2018 年 08 月 20 日 • 阅读: 1438 • 图论阅读设置

Airport Express

In a small city called Iokh, a train service, Airport-Express, takes residents to the airport more quickly than other transports.

There are two types of trains in Airport-Express, the Economy-Xpress and the Commercial-Xpress. They travel at different speeds, take different routes and have different costs.

Jason is going to the airport to meet his friend. He wants to take the Commercial-Xpress which is supposed to be faster, but he doesn’t have enough money. Luckily he has a ticket for the Commercial-Xpress which can take him one station forward. If he used the ticket wisely, he might end up saving a lot of time. However, choosing the best time to use the ticket is not easy for him.

Jason now seeks your help. The routes of the two types of trains are given. Please write a program to find the best route to the destination. The program should also tell when the ticket should be used.

Input

The input consists of several test cases. Consecutive cases are separated by a blank line.

The first line of each case contains 3 integers, namely N, S and E (2 ≤ N ≤ 500, 1 ≤ S, E ≤ N), which represent the number of stations, the starting point and where the airport is located respectively.

There is an integer M (1 ≤ M ≤ 1000) representing the number of connections between the stations of the Economy-Xpress. The next M lines give the information of the routes of the Economy-Xpress. Each consists of three integers X, Y and Z (X, Y ≤ N, 1 ≤ Z ≤ 100). This means X and Y are connected and it takes Z minutes to travel between these two stations.

The next line is another integer K (1 ≤ K ≤ 1000) representing the number of connections between the stations of the Commercial-Xpress. The next K lines contain the information of the CommercialXpress in the same format as that of the Economy-Xpress.

All connections are bi-directional. You may assume that there is exactly one optimal route to the airport. There might be cases where you MUST use your ticket in order to reach the airport.

Output

For each case, you should first list the number of stations which Jason would visit in order. On the next line, output ‘Ticket Not Used’ if you decided NOT to use the ticket; otherwise, state the station where Jason should get on the train of Commercial-Xpress.
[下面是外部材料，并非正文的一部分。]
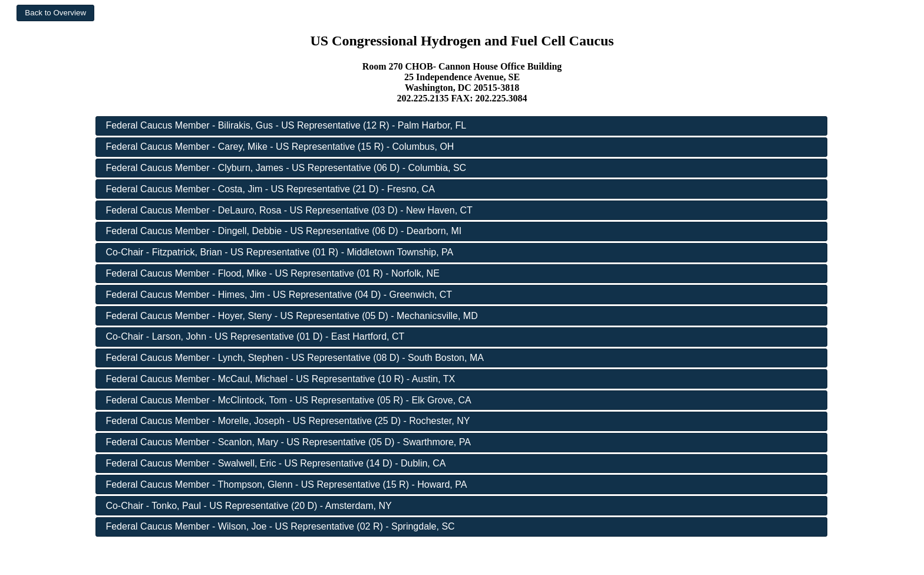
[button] (55, 13)
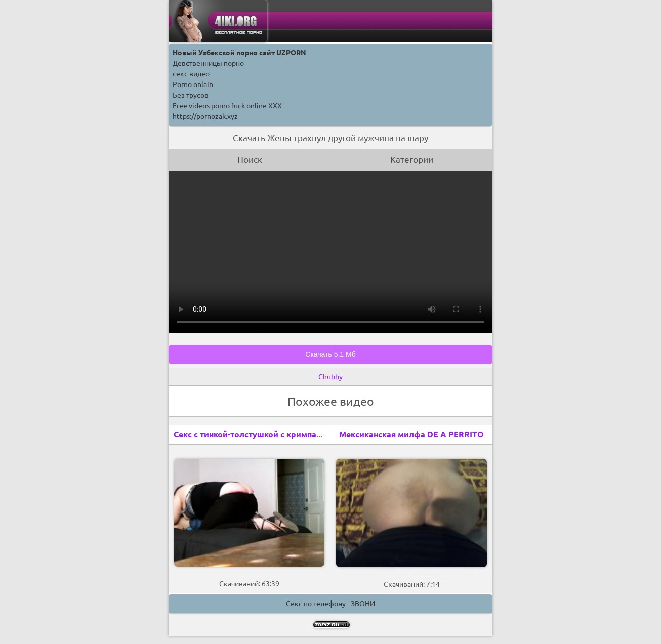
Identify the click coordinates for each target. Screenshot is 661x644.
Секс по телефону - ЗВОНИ (330, 604)
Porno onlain (193, 84)
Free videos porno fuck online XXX (227, 106)
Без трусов (190, 95)
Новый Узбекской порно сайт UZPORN (239, 53)
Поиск (250, 159)
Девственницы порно (208, 63)
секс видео (191, 74)
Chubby (330, 377)
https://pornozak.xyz (205, 116)
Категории (411, 159)
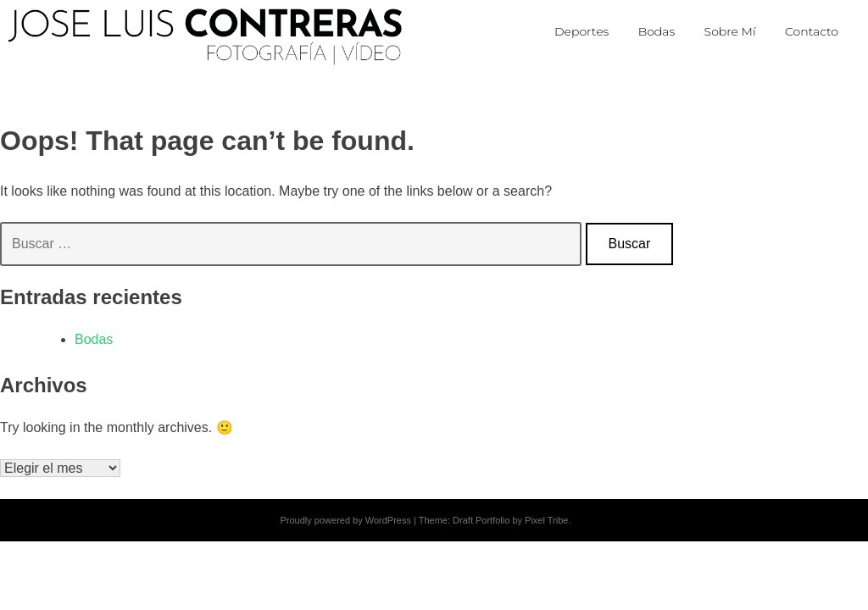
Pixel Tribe (546, 520)
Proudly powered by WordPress (345, 520)
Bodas (93, 339)
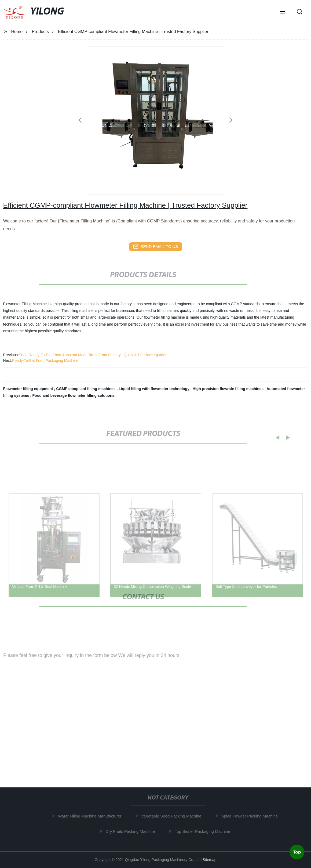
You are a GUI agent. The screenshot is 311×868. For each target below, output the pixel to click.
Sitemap (209, 860)
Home (17, 31)
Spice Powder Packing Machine (251, 816)
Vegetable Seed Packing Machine (172, 816)
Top (297, 851)
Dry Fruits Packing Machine (131, 831)
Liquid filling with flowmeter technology (154, 389)
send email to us (156, 247)
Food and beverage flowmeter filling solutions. (74, 395)
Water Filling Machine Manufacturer (91, 816)
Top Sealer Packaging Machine (204, 831)
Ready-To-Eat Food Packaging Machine (45, 361)
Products (40, 31)
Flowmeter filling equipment (29, 389)
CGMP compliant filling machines (86, 389)
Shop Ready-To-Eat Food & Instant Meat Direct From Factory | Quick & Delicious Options (93, 355)
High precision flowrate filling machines (229, 389)
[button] (282, 12)
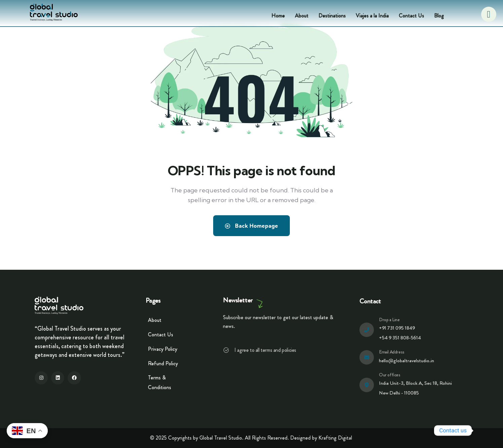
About (302, 15)
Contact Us (411, 15)
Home (278, 15)
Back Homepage (252, 226)
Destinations (332, 15)
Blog (439, 15)
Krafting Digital (335, 438)
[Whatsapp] (484, 431)
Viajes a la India (372, 15)
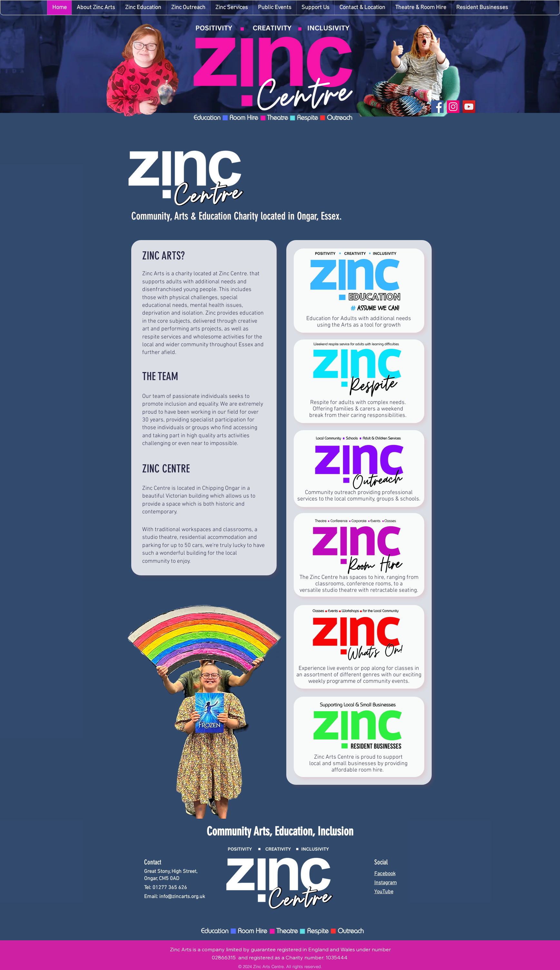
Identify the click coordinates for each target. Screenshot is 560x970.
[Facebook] (437, 107)
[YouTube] (469, 107)
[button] (232, 8)
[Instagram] (453, 107)
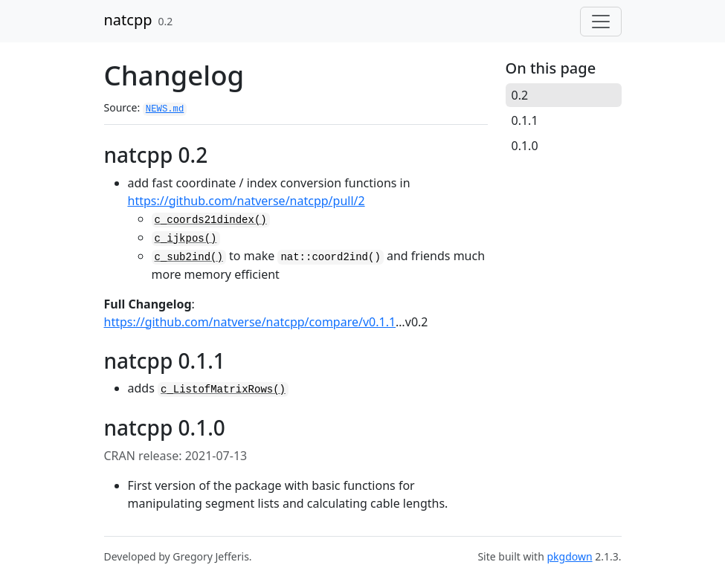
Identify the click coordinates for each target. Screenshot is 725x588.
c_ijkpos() (186, 239)
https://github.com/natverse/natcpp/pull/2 (246, 201)
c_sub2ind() (189, 257)
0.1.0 (525, 146)
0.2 (520, 95)
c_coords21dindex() (210, 220)
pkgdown (569, 556)
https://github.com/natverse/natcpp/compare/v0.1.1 (250, 322)
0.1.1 (525, 120)
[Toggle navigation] (601, 22)
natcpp (128, 19)
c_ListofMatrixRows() (223, 390)
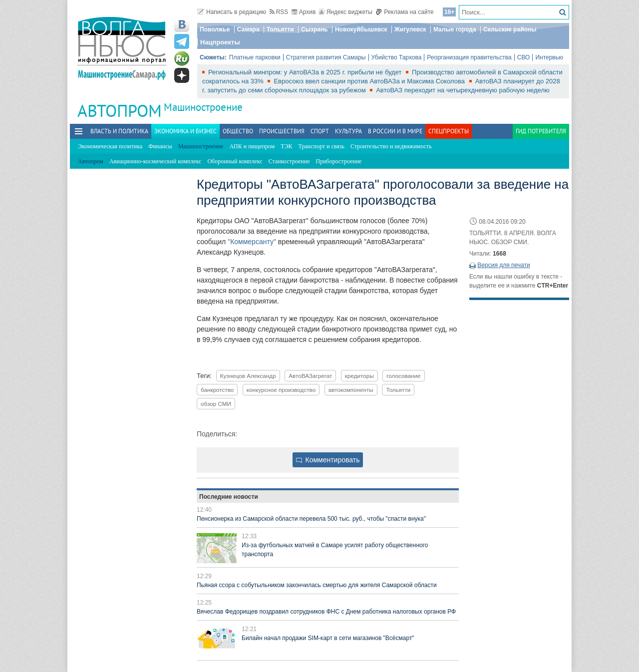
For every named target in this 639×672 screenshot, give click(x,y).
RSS (279, 12)
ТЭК (286, 146)
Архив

Finally, print the total time for the journey on the last line. Consecutive sets of output must be separated by a blank line.


链接

https://cn.vjudge.net/problem/UVA-11374

题意

n个车站,m条经济线,k条商业线,线路是双向的,每条线路花费时间不同,现在你有一张商业线机票,可以坐一站商业线,而其他时候只能乘坐经济线,假设换乘时间不计,任务是找一条去机场最快的路线(从s到t)。注意有可能必须乘坐商业线才能到达目的地,保证最优解唯一。输出线路、乘坐商业线的站点号和最短时间。

题解

因为商业线只能坐一站,所以可以枚举坐的是哪一站,比较所有可能性下的最优解。如果可以在$O(1)$时间内解决计算出每种方案对应的最优方案,整个问题就可以在$O(K)$时间内解决,

假设我们用商业线车票从车站a坐到车站b,则从起点到a、从a到终点这两部分线路对于“经济线网络”来说都应该是最短路。换句话说,我们只要从起点开始、到终点结束做两次单源最短路,记录下从起点到每个点x的最短时间f(x)和从每个点x到终点的最短时间g(x),则总时间为f(a)+T(a, b)+f(b),其中T(a,b)为从a坐一站商业线到b的时间。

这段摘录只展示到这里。